_Task input_.

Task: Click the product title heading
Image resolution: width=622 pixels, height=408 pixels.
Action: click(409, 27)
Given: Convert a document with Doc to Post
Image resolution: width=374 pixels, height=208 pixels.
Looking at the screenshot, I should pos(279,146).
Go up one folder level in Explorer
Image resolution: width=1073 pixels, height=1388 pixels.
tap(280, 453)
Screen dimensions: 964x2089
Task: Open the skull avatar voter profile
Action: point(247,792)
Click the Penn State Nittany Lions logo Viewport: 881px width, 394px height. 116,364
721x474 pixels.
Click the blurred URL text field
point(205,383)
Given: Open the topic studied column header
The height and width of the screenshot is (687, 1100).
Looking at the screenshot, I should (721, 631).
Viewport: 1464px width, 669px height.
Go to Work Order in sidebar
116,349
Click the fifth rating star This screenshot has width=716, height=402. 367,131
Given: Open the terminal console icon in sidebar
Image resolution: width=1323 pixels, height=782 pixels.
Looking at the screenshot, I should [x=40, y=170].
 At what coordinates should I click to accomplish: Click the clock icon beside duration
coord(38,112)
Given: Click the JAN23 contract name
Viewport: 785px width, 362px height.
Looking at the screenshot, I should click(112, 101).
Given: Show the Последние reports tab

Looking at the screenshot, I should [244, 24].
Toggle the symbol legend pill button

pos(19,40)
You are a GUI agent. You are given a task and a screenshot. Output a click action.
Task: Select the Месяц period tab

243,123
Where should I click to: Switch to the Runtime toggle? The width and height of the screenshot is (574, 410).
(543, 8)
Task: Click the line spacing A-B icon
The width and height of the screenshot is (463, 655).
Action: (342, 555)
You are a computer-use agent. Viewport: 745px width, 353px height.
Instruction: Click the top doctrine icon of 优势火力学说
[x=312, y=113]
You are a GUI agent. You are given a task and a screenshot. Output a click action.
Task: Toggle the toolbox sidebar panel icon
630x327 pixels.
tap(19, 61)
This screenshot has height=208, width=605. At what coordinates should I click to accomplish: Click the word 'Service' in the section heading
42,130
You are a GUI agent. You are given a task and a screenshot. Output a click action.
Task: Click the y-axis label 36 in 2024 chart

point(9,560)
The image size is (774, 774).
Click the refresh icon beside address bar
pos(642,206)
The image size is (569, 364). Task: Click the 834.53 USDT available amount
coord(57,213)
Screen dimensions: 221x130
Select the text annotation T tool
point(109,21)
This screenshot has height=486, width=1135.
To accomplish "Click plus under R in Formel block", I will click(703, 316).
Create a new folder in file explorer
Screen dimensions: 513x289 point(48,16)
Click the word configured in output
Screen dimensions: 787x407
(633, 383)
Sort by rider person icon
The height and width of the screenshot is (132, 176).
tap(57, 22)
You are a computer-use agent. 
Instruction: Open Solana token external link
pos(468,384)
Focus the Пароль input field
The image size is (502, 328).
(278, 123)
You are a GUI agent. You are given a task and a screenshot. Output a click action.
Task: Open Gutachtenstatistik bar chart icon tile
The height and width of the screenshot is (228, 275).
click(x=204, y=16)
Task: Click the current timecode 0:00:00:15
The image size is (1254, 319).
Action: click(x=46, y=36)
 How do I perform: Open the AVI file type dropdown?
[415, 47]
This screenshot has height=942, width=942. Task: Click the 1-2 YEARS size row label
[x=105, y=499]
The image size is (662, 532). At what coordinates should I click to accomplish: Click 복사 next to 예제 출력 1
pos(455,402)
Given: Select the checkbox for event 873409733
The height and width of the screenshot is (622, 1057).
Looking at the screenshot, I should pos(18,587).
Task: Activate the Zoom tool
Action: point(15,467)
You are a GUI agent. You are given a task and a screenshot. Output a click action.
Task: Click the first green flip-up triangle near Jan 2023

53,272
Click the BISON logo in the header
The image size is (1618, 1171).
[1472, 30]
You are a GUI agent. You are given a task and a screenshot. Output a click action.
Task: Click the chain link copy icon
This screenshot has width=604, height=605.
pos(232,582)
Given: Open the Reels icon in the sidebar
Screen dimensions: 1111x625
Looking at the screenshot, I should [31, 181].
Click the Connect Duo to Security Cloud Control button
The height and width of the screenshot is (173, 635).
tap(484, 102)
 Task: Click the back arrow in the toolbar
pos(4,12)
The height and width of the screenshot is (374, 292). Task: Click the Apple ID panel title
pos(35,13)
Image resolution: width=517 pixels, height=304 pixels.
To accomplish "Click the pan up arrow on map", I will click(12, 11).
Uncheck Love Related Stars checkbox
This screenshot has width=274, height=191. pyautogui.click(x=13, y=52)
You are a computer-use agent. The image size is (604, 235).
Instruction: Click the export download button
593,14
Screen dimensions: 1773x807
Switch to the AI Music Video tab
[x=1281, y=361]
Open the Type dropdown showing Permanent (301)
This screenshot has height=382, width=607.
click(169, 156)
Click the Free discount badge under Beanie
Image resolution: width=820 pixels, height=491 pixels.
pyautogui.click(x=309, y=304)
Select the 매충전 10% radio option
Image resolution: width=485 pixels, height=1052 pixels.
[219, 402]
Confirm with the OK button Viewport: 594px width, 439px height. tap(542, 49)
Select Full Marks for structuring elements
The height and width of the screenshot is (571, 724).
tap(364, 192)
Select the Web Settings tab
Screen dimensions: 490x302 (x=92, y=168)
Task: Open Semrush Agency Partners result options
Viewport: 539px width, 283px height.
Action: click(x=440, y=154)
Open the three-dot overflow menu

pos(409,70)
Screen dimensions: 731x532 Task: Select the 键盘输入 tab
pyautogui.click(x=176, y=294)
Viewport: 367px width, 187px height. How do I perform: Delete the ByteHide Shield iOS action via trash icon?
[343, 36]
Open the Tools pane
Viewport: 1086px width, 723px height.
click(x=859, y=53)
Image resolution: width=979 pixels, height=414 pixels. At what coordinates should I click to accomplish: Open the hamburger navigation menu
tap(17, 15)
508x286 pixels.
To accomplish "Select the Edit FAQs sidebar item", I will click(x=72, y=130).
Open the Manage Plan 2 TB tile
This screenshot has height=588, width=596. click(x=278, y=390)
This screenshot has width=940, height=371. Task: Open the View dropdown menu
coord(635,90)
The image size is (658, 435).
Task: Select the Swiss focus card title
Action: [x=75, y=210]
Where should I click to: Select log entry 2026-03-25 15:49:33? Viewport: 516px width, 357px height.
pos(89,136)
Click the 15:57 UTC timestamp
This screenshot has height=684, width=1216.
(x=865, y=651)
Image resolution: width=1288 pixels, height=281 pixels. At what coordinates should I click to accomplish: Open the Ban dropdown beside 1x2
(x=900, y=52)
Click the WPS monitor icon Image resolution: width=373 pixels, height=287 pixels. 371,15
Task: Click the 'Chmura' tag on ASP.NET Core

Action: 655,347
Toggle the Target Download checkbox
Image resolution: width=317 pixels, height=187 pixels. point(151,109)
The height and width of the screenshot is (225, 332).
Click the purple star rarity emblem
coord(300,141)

_Task brief_. Retype the records above in full, matching each line exactly.

_Written response_.
Task: Click the product title heading
Image resolution: width=622 pixels, height=408 pixels.
Action: click(409, 27)
Given: Convert a document with Doc to Post
Image resolution: width=374 pixels, height=208 pixels.
Looking at the screenshot, I should pos(279,146).
Go up one folder level in Explorer
Image resolution: width=1073 pixels, height=1388 pixels.
tap(280, 453)
Screen dimensions: 964x2089
Task: Open the skull avatar voter profile
Action: point(247,792)
Click the Penn State Nittany Lions logo Viewport: 881px width, 394px height. 116,364
721x474 pixels.
Click the blurred URL text field
point(205,383)
Given: Open the topic studied column header
The height and width of the screenshot is (687, 1100).
Looking at the screenshot, I should (721, 631).
Viewport: 1464px width, 669px height.
Go to Work Order in sidebar
116,349
Click the fifth rating star This screenshot has width=716, height=402. 367,131
Given: Open the terminal console icon in sidebar
Image resolution: width=1323 pixels, height=782 pixels.
Looking at the screenshot, I should [x=40, y=170].
 At what coordinates should I click to accomplish: Click the clock icon beside duration
coord(38,112)
Given: Click the JAN23 contract name
Viewport: 785px width, 362px height.
Looking at the screenshot, I should click(112, 101).
Given: Show the Последние reports tab

Looking at the screenshot, I should [244, 24].
Toggle the symbol legend pill button

pos(19,40)
You are a GUI agent. You are given a task and a screenshot. Output a click action.
Task: Select the Месяц period tab

243,123
Where should I click to: Switch to the Runtime toggle? The width and height of the screenshot is (574, 410).
(543, 8)
Task: Click the line spacing A-B icon
The width and height of the screenshot is (463, 655).
Action: (342, 555)
You are a computer-use agent. Viewport: 745px width, 353px height.
Instruction: Click the top doctrine icon of 优势火力学说
[x=312, y=113]
You are a GUI agent. You are given a task and a screenshot. Output a click action.
Task: Toggle the toolbox sidebar panel icon
630x327 pixels.
tap(19, 61)
This screenshot has height=208, width=605. At what coordinates should I click to accomplish: Click the word 'Service' in the section heading
42,130
You are a GUI agent. You are given a task and a screenshot. Output a click action.
Task: Click the y-axis label 36 in 2024 chart

point(9,560)
The image size is (774, 774).
Click the refresh icon beside address bar
pos(642,206)
The image size is (569, 364). Task: Click the 834.53 USDT available amount
coord(57,213)
Screen dimensions: 221x130
Select the text annotation T tool
point(109,21)
This screenshot has height=486, width=1135.
To accomplish "Click plus under R in Formel block", I will click(703, 316).
Create a new folder in file explorer
Screen dimensions: 513x289 point(48,16)
Click the word configured in output
Screen dimensions: 787x407
(633, 383)
Sort by rider person icon
The height and width of the screenshot is (132, 176).
tap(57, 22)
You are a computer-use agent. 
Instruction: Open Solana token external link
pos(468,384)
Focus the Пароль input field
The image size is (502, 328).
(278, 123)
You are a GUI agent. You are given a task and a screenshot. Output a click action.
Task: Open Gutachtenstatistik bar chart icon tile
The height and width of the screenshot is (228, 275).
click(x=204, y=16)
Task: Click the current timecode 0:00:00:15
The image size is (1254, 319).
Action: click(x=46, y=36)
 How do I perform: Open the AVI file type dropdown?
[415, 47]
This screenshot has height=942, width=942. Task: Click the 1-2 YEARS size row label
[x=105, y=499]
The image size is (662, 532). At what coordinates should I click to accomplish: Click 복사 next to 예제 출력 1
pos(455,402)
Given: Select the checkbox for event 873409733
The height and width of the screenshot is (622, 1057).
Looking at the screenshot, I should pos(18,587).
Task: Activate the Zoom tool
Action: point(15,467)
You are a GUI agent. You are given a task and a screenshot. Output a click action.
Task: Click the first green flip-up triangle near Jan 2023

53,272
Click the BISON logo in the header
The image size is (1618, 1171).
[1472, 30]
You are a GUI agent. You are given a task and a screenshot. Output a click action.
Task: Click the chain link copy icon
This screenshot has width=604, height=605.
pos(232,582)
Given: Open the Reels icon in the sidebar
Screen dimensions: 1111x625
Looking at the screenshot, I should [31, 181].
Click the Connect Duo to Security Cloud Control button
The height and width of the screenshot is (173, 635).
tap(484, 102)
 Task: Click the back arrow in the toolbar
pos(4,12)
The height and width of the screenshot is (374, 292). Task: Click the Apple ID panel title
pos(35,13)
Image resolution: width=517 pixels, height=304 pixels.
To accomplish "Click the pan up arrow on map", I will click(12, 11).
Uncheck Love Related Stars checkbox
This screenshot has width=274, height=191. pyautogui.click(x=13, y=52)
You are a computer-use agent. The image size is (604, 235).
Instruction: Click the export download button
593,14
Screen dimensions: 1773x807
Switch to the AI Music Video tab
[x=1281, y=361]
Open the Type dropdown showing Permanent (301)
This screenshot has height=382, width=607.
click(169, 156)
Click the Free discount badge under Beanie
Image resolution: width=820 pixels, height=491 pixels.
pyautogui.click(x=309, y=304)
Select the 매충전 10% radio option
Image resolution: width=485 pixels, height=1052 pixels.
[219, 402]
Confirm with the OK button Viewport: 594px width, 439px height. tap(542, 49)
Select Full Marks for structuring elements
The height and width of the screenshot is (571, 724).
tap(364, 192)
Select the Web Settings tab
Screen dimensions: 490x302 (x=92, y=168)
Task: Open Semrush Agency Partners result options
Viewport: 539px width, 283px height.
Action: click(x=440, y=154)
Open the three-dot overflow menu

pos(409,70)
Screen dimensions: 731x532 Task: Select the 键盘输入 tab
pyautogui.click(x=176, y=294)
Viewport: 367px width, 187px height. How do I perform: Delete the ByteHide Shield iOS action via trash icon?
[343, 36]
Open the Tools pane
Viewport: 1086px width, 723px height.
click(x=859, y=53)
Image resolution: width=979 pixels, height=414 pixels. At what coordinates should I click to accomplish: Open the hamburger navigation menu
tap(17, 15)
508x286 pixels.
To accomplish "Select the Edit FAQs sidebar item", I will click(x=72, y=130).
Open the Manage Plan 2 TB tile
This screenshot has height=588, width=596. click(x=278, y=390)
This screenshot has width=940, height=371. Task: Open the View dropdown menu
coord(635,90)
The image size is (658, 435).
Task: Select the Swiss focus card title
Action: [x=75, y=210]
Where should I click to: Select log entry 2026-03-25 15:49:33? Viewport: 516px width, 357px height.
pos(89,136)
Click the 15:57 UTC timestamp
This screenshot has height=684, width=1216.
(x=865, y=651)
Image resolution: width=1288 pixels, height=281 pixels. At what coordinates should I click to accomplish: Open the Ban dropdown beside 1x2
(x=900, y=52)
Click the WPS monitor icon Image resolution: width=373 pixels, height=287 pixels. 371,15
Task: Click the 'Chmura' tag on ASP.NET Core

Action: 655,347
Toggle the Target Download checkbox
Image resolution: width=317 pixels, height=187 pixels. point(151,109)
The height and width of the screenshot is (225, 332).
Click the purple star rarity emblem
coord(300,141)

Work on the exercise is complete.